Abstract: pyLife is a Python package covering state of the art algorithms of mechanical lifetime assessment and material fatigue. In this talk we will see a very quick glance of mechanical lifetime estimation and how we can combine classical methods from mechanical engineering with methods from data science. We will see how pyLife’s modules can be used to build versatile solutions for the engineer’s desktop as well as server based solutions for manufacturing and quality assurance with a high degree of automation. As pyLife is an Open Source project, everyone is welcome to collaborate. We are curious if we can establish a developer community in the realm of mechanical engineering. We are aiming especially towards university teachers using pyLife for teaching and research purposes.

Decsion making under uncertainty

Christian Barz

Abstract: Python is the most popular programming language in the data space and is one of the major driver of many advancements in machine learning. However, it’s much less know that the Python library Pyomo is a great tool for solving mathematical optimization problems common in operations research. In this talk I’m demonstrating how Pyomo can be used to combine data driven forecasts with optimal decision making. To this end I’m giving a short introduction to stochastic programming that allows us to solve a vehicle routing problem with uncertain demand.

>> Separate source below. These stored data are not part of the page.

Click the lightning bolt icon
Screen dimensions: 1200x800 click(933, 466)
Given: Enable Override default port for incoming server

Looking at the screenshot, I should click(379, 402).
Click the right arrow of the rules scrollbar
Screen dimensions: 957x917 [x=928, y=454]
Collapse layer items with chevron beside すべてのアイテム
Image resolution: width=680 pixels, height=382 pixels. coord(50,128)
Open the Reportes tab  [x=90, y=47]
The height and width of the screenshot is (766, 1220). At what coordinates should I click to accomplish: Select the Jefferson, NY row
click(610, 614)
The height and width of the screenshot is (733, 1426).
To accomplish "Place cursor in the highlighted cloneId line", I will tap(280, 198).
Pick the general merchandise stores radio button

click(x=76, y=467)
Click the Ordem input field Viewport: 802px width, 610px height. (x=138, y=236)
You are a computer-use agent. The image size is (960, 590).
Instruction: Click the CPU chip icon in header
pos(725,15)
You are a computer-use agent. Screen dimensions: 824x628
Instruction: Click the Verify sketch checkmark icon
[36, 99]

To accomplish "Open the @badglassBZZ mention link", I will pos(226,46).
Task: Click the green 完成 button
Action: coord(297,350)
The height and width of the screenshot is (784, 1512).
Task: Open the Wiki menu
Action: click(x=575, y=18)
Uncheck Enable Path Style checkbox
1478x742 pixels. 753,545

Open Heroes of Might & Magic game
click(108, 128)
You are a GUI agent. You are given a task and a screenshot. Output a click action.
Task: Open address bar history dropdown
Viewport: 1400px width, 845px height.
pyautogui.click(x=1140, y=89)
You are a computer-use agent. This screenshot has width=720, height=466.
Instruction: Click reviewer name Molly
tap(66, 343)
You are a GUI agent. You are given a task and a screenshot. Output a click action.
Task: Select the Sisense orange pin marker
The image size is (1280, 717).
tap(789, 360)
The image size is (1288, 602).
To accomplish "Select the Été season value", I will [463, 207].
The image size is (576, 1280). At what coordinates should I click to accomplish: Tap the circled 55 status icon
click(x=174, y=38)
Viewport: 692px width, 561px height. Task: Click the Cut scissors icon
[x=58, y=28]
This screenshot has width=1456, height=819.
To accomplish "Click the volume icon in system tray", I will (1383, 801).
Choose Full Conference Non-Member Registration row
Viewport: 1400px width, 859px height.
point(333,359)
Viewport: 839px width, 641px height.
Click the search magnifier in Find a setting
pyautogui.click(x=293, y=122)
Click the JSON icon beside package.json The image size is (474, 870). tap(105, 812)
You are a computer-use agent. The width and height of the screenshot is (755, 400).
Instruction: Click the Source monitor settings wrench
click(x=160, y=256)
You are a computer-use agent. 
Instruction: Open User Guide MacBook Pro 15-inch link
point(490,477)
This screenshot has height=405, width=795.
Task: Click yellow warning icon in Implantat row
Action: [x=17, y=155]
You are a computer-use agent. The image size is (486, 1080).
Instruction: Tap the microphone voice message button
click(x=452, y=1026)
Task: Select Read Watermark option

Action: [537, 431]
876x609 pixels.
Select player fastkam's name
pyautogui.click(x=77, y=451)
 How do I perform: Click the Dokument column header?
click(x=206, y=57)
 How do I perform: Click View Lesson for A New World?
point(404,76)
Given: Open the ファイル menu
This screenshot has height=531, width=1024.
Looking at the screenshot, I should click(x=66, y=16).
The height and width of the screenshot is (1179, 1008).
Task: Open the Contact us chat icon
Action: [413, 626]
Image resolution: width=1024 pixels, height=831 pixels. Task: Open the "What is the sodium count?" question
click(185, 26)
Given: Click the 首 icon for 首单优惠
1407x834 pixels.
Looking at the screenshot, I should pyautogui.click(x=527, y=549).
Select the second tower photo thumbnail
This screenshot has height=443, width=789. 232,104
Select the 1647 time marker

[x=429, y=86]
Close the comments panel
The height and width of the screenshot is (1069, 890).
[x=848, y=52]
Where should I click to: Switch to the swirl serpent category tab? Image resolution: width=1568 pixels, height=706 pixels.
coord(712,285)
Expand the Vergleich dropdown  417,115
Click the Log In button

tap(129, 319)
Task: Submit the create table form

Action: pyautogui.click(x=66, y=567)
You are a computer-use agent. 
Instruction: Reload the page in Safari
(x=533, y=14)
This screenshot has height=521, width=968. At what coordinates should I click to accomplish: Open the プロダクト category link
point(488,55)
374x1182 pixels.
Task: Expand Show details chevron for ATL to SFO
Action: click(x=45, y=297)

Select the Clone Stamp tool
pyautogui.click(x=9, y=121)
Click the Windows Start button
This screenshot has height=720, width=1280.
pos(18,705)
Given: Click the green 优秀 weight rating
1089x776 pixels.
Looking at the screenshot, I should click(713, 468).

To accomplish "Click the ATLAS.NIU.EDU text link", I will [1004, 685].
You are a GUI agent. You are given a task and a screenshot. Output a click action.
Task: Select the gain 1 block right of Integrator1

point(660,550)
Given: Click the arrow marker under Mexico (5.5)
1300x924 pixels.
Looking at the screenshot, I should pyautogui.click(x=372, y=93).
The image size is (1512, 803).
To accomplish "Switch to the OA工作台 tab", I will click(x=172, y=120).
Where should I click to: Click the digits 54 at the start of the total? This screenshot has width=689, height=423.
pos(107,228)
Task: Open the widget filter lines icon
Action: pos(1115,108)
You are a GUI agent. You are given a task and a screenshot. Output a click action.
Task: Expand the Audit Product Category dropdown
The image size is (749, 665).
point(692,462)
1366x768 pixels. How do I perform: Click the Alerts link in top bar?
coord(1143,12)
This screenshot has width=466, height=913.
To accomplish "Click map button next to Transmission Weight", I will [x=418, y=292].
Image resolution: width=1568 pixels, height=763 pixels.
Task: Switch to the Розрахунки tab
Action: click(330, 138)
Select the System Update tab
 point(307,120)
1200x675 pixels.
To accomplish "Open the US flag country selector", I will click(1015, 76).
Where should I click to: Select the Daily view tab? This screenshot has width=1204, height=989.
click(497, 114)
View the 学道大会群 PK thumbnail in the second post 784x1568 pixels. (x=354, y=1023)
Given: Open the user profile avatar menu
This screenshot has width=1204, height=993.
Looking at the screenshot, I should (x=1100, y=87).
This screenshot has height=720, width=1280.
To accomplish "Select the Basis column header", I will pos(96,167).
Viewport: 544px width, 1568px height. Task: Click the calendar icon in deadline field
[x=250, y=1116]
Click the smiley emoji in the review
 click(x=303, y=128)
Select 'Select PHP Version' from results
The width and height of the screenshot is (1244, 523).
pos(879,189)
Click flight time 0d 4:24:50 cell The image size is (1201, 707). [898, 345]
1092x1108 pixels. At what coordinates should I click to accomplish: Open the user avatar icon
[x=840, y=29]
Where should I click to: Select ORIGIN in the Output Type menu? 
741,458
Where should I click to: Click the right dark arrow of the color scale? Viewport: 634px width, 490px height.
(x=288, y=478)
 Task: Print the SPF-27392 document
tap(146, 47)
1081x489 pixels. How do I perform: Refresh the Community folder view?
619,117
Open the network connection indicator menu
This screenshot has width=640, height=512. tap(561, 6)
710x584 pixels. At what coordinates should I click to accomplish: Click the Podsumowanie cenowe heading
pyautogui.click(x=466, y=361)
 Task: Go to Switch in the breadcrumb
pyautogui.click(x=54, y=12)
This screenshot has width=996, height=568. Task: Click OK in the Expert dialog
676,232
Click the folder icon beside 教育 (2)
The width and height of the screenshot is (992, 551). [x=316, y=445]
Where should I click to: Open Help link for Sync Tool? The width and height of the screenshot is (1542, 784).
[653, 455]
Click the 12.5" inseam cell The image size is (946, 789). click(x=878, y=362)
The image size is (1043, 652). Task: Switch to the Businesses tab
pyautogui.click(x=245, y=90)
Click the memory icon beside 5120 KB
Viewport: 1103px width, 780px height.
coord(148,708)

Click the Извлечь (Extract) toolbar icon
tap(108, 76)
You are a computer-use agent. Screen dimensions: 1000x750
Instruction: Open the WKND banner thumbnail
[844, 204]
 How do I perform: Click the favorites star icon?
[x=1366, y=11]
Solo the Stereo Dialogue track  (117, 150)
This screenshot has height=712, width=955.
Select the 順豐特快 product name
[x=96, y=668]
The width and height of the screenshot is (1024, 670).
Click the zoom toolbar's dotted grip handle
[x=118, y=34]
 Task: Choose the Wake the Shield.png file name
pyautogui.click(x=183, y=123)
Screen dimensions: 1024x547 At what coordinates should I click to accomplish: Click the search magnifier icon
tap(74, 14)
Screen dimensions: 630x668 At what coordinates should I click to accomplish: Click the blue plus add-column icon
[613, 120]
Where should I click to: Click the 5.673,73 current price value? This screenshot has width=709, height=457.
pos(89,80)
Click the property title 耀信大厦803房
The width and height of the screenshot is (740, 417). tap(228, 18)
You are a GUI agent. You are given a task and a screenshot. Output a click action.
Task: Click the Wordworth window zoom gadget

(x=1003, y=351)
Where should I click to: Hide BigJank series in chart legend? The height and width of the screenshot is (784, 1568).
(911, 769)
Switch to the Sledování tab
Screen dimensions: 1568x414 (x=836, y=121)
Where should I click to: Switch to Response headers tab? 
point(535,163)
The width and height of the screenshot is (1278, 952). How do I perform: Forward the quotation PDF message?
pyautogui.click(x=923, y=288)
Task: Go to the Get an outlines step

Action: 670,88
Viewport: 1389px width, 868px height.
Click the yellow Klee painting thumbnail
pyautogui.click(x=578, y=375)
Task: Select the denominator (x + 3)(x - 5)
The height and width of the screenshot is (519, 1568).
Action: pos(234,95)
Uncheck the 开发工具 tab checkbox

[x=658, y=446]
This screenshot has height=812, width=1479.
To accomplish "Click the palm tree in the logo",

Scientific Python in the browser with Pyodide

Roman Yurchak

Abstract: In this talk, we will look at the growing Python in the browser ecosystem, with a focus on the Pyodide project. We will discuss the remaining challenges as well as new possibilities it offers for scientific computing, education, and research.

Memory maps to accelerate machine learning training

Hristo Vrigazov

Abstract: Memory-mapped files are an underused tool in machine learning projects, which offer very fast I/O operations, making them suitable for storing datasets during training that don’t fit into memory. In this talk, we will discuss the benefits of using memory maps, their downsides, and how to address them.

Image processing with scikit-image

Emmanuelle Gouillart

Abstract: Image data are used in many scientific fields such as astronomy, life sciences or material sciences. This tutorial will walk you through image processing with the scikit-image library, which is the numpy-native image processing library of the scientific python ecosystem.

The first hour of the tutorial will be accessible to beginners in image processing (some experience with numpy array is a pre-requisite), and will focus on some basic concepts of digital image manipulation and processing (filters, segmentation, measures). In the last half hour, I will focus on more advanced aspects and in particular I will speak about performance and acceleration of image processing.

napari: a multi-dimensional image visualization, annotation, and analysis platform in Python

Kevin Yamauchi

Abstract: Napari is an interactive, GPU-accelerated, nD image viewer written in python. It displays images in a 2D or 3D canvas, then provides sliders for any additional dimensions in a dataset. It can also overlay associated data such as segmentations, points, polygons, surfaces, vectors, and tracks. Finally, napari is well-integrated with the scientific python ecosystem: NumPy arrays are the primary data structure used for visualization, and other standard arrays (such as Zarr or Dask arrays) are also supported. This makes it easy to insert interactive visualization, curation, and annotation steps into any workflow using standard SciPy libraries such as NumPy, SciPy, dask, and scikit-image. In this talk, I will introduce napari and demonstrate how napari can be used for interactive image analysis.

Introduction to SciPy

To Be Defined

Abstract: This tutorial will provide an introduction SciPy intended for beginners.

SciPy is a collection of mathematical algorithms and convenience functions built on the NumPy extension of Python. It adds significant power to the interactive Python session by providing the user with high-level commands and classes for manipulating and visualizing data.